(Beginning of AVAILABLE RECORDS)

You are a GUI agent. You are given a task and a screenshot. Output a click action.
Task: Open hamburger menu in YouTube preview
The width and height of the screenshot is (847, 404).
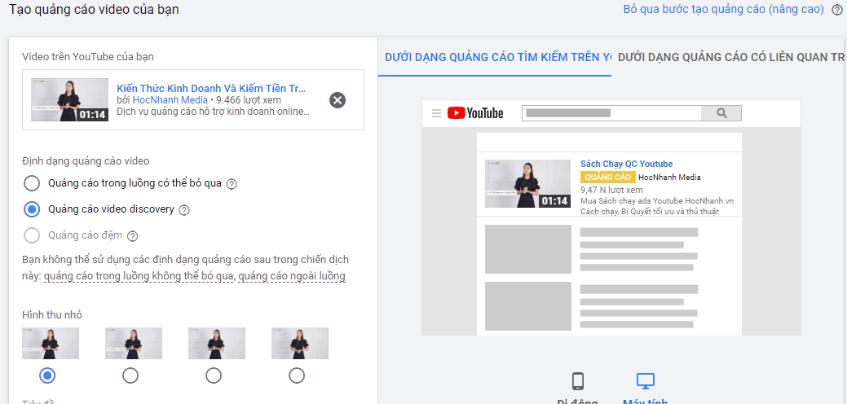pyautogui.click(x=436, y=113)
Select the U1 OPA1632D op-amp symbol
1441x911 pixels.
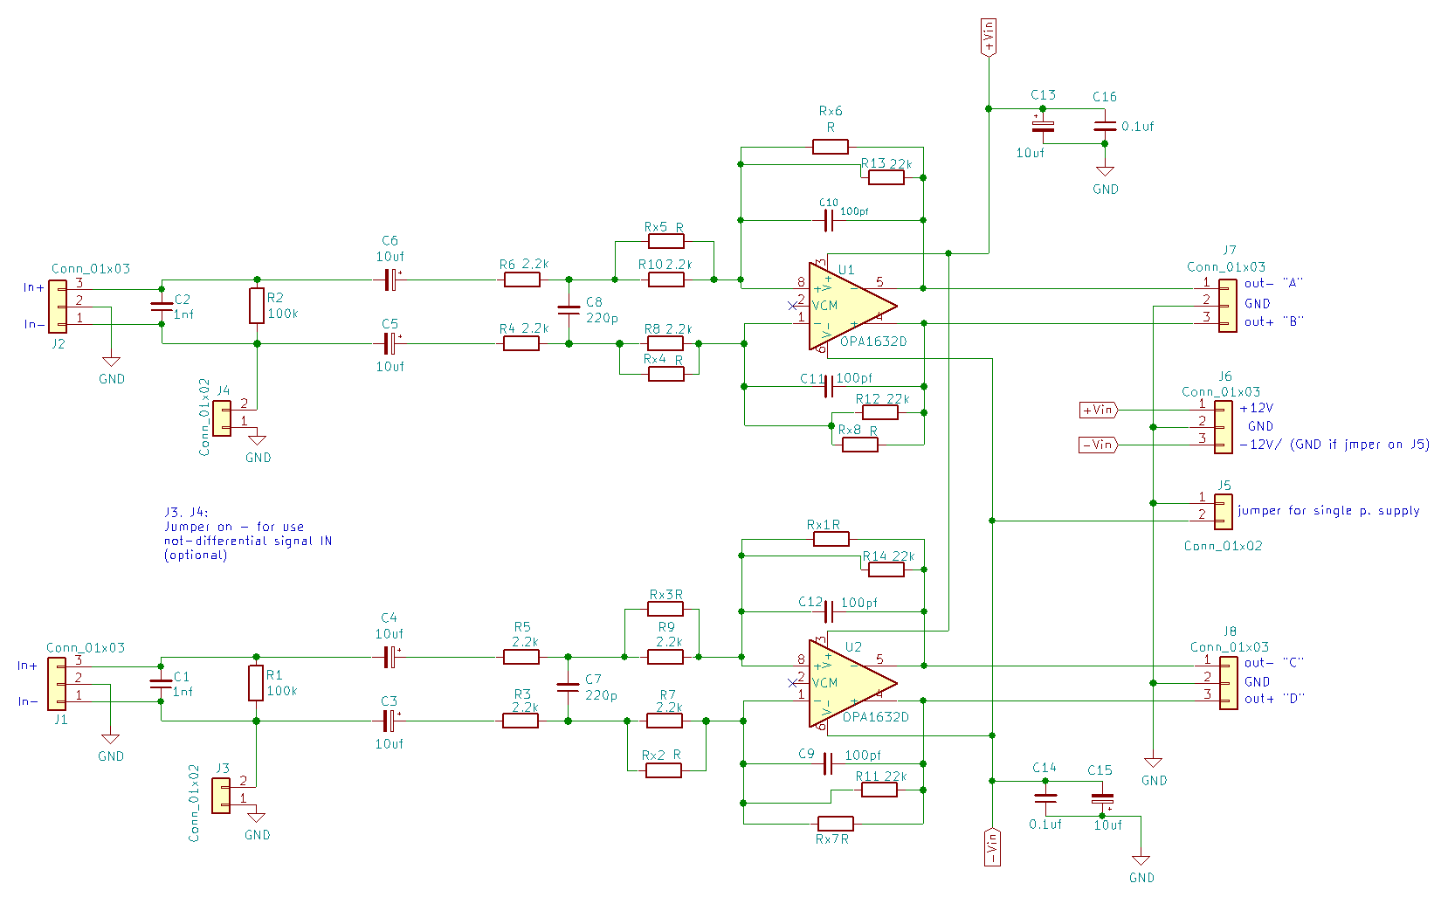pos(845,306)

(End of AVAILABLE RECORDS)

Reproduce the whole of the data, word for word, and omit its pictures.

You are a GUI agent. You are given a task and a screenshot. Output a click action.
Task: Open hamburger menu in YouTube preview
The width and height of the screenshot is (847, 404).
pyautogui.click(x=436, y=113)
Select the U1 OPA1632D op-amp symbol
1441x911 pixels.
pos(845,306)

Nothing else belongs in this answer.